Metabolic imbalance and mitochondrial dysfunction have been associated with the development of the metabolic syndrome and many of its contributing diseases (cardiovascular disease, obesity and type II diabetes). Restoration of normal metabolic balance and mitochondrial function are important factors to eradicating this disorder. To date, diet and exercise have been proven to be the best intervention in the treatment of the many of metabolic syndrome. However, many of the molecular mechanisms responsible for these improvements are poorly understood. The research interest of the laboratory focuses on understanding the molecular pathways that influence mitochondrial metabolism in response to diet and exercise, in order to improve mitochondrial function and reduce the deleterious effects of the metabolic syndrome. Specifically, the lab studies the PGC-1 family of transcriptional coactivators and the molecular pathways they regulate in striated muscle to maintain normal mitochondrial function (including biogenesis, oxidative capacity and dynamics) and normal metabolic function.

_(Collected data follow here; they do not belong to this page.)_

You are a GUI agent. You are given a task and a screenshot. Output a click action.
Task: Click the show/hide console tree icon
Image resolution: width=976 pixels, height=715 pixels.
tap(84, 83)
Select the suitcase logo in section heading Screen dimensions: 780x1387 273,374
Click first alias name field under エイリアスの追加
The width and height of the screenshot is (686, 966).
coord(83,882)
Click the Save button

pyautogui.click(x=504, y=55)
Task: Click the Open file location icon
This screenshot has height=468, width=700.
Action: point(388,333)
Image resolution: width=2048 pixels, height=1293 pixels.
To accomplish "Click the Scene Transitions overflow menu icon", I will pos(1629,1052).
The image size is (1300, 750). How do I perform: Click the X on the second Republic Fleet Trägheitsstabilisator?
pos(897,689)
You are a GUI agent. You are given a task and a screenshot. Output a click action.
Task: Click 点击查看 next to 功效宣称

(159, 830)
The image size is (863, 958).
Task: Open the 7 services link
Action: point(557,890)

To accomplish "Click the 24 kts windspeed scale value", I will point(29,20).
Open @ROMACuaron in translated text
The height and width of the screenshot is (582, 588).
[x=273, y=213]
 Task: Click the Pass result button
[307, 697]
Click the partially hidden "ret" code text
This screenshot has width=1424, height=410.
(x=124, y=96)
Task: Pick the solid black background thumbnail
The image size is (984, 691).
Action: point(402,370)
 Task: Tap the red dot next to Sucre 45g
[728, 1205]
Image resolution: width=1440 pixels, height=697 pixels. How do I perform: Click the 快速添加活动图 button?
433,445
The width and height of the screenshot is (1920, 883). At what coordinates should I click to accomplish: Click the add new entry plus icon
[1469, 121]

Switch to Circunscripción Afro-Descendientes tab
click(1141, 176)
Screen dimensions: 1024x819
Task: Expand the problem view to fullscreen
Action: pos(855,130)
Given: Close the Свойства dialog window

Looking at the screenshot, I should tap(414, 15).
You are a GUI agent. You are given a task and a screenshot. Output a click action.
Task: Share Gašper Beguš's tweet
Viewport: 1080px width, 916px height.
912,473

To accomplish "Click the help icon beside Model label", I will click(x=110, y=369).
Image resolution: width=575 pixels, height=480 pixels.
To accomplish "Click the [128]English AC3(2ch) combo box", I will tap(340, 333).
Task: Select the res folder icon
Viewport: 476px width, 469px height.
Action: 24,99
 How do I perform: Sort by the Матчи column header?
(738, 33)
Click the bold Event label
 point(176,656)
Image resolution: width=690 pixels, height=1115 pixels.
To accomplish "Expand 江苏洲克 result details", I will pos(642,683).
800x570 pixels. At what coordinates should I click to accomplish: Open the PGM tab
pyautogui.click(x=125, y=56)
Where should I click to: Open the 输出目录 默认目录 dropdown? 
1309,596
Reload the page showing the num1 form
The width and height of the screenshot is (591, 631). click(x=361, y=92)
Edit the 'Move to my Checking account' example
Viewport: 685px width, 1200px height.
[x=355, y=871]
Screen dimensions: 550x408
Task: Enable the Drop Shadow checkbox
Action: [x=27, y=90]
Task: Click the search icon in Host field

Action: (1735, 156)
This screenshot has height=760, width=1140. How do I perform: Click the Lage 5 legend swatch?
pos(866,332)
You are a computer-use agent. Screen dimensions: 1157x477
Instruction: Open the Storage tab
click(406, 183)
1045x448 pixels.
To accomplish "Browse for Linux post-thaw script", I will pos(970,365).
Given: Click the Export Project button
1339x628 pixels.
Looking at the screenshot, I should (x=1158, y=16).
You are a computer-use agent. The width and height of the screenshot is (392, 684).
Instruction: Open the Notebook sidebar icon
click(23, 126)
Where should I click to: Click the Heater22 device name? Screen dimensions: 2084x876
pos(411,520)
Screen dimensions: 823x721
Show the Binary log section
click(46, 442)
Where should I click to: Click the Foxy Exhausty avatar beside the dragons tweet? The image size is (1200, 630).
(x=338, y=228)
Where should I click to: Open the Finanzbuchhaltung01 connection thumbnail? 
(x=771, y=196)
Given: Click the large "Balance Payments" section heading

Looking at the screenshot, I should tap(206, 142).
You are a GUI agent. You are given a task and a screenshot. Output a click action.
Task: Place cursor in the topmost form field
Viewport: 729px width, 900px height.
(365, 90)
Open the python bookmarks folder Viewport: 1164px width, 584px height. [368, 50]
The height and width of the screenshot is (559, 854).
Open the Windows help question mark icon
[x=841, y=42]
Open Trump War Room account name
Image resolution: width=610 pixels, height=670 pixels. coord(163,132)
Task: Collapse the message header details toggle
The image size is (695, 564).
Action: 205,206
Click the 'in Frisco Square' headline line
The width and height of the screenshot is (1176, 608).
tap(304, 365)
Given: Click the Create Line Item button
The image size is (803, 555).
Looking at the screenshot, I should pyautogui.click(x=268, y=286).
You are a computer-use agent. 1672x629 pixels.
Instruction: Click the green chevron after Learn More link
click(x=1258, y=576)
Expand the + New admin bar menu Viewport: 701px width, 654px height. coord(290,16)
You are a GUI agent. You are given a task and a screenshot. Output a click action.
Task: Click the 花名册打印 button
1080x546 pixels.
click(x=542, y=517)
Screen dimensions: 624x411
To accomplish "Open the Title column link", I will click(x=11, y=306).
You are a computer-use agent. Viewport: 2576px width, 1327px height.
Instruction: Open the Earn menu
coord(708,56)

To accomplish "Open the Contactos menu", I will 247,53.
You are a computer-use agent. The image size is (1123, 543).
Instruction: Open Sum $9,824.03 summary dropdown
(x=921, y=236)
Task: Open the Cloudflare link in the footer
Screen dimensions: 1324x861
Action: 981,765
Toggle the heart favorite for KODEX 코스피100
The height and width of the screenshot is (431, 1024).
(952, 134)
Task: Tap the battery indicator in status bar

The laboratory utilizes a variety of molecular techniques, cell-based assays as well as genetically modified mouse models.
Various projects are available in the laboratory include:
1.) the study of mitochondrial adaptions in response to exercise.
2.) understanding the molecular changes in skeletal muscle that contribute to atrophy.
3.) the identification and characterization of new regulators of mitochondrial metabolism.